» **OBIETTIVO DICHIARATO A**
Nel testo fornito su Trump e la crisi ucraina, in quale città Trump ha incontrato lo Zelens’kyj insieme a Emmanuel Macron?

Trump ha incontrato lo Zelens’kyj questo mese a Parigi insieme al presidente francese Emmanuel Macron per colloqui incentrati sulla crisi ucraina. Trump, che a quanto si dice sarebbe stato riluttante a incontrare lo Zelens’kyj, ha detto in seguito che voleva che le ostilità tra Mosca e Kiev finissero il prima possibile.
La NBC ha riferito in seguito che il team di Trump ha lavorato duramente per mediare una tregua tra Ucraina e Russia che potrebbe aprire la strada ai colloqui di pace. Trump ha ripetutamente criticato l’amministrazione dell’attuale presidente Joe Biden per la sua gestione del conflitto e ha affermato che le ostilità non sarebbero mai scoppiate con lui alla Casa Bianca.
Secondo quanto riportato dai media, Trump ha invitato il presidente cinese Xi Jinping a partecipare all’inaugurazione. L’offerta sarebbe stata fatta all’inizio di novembre, poco dopo la vittoria elettorale di Trump. Tuttavia, non è ancora chiaro se Xi abbia accettato l’invito.
La CBS ha riferito, citando fonti, che l’ambasciatore cinese negli Stati Uniti e la sua consorte dovrebbero presenziare all’evento, come da prassi standard.

» **OBIETTIVO DICHIARATO B**
Ricopia parola per parola tutte le righe dei record che seguono, tralasciando le immagini.

» **RECORD DA ELABORARE**

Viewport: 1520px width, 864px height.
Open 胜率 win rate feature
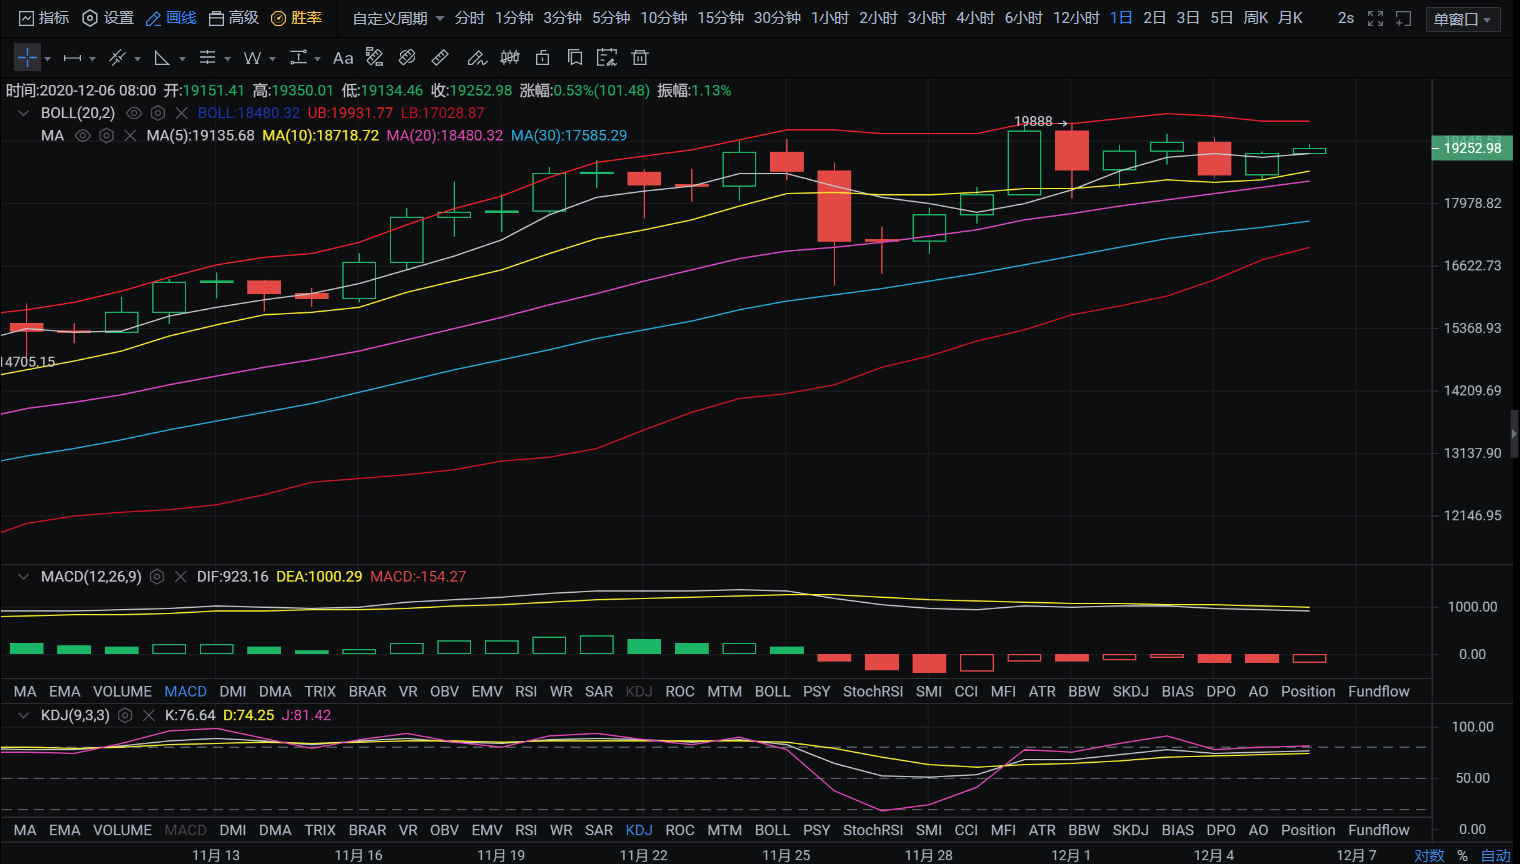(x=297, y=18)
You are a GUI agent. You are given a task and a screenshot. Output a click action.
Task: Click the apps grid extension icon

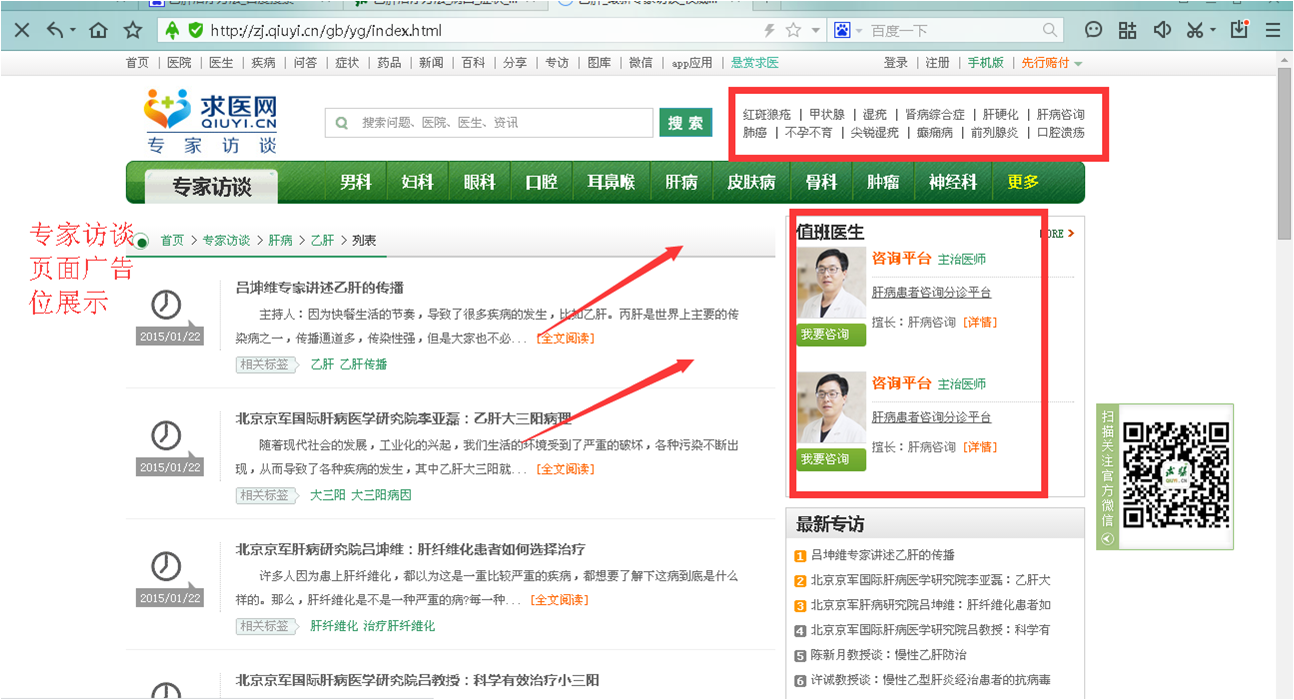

» **RISULTATO A**
A Parigi.

» **RISULTATO B**
Viewport: 1520px width, 864px height.
Open 胜率 win rate feature
(x=297, y=18)
You are a GUI agent. You are given a task and a screenshot. Output a click action.
Task: Click the apps grid extension icon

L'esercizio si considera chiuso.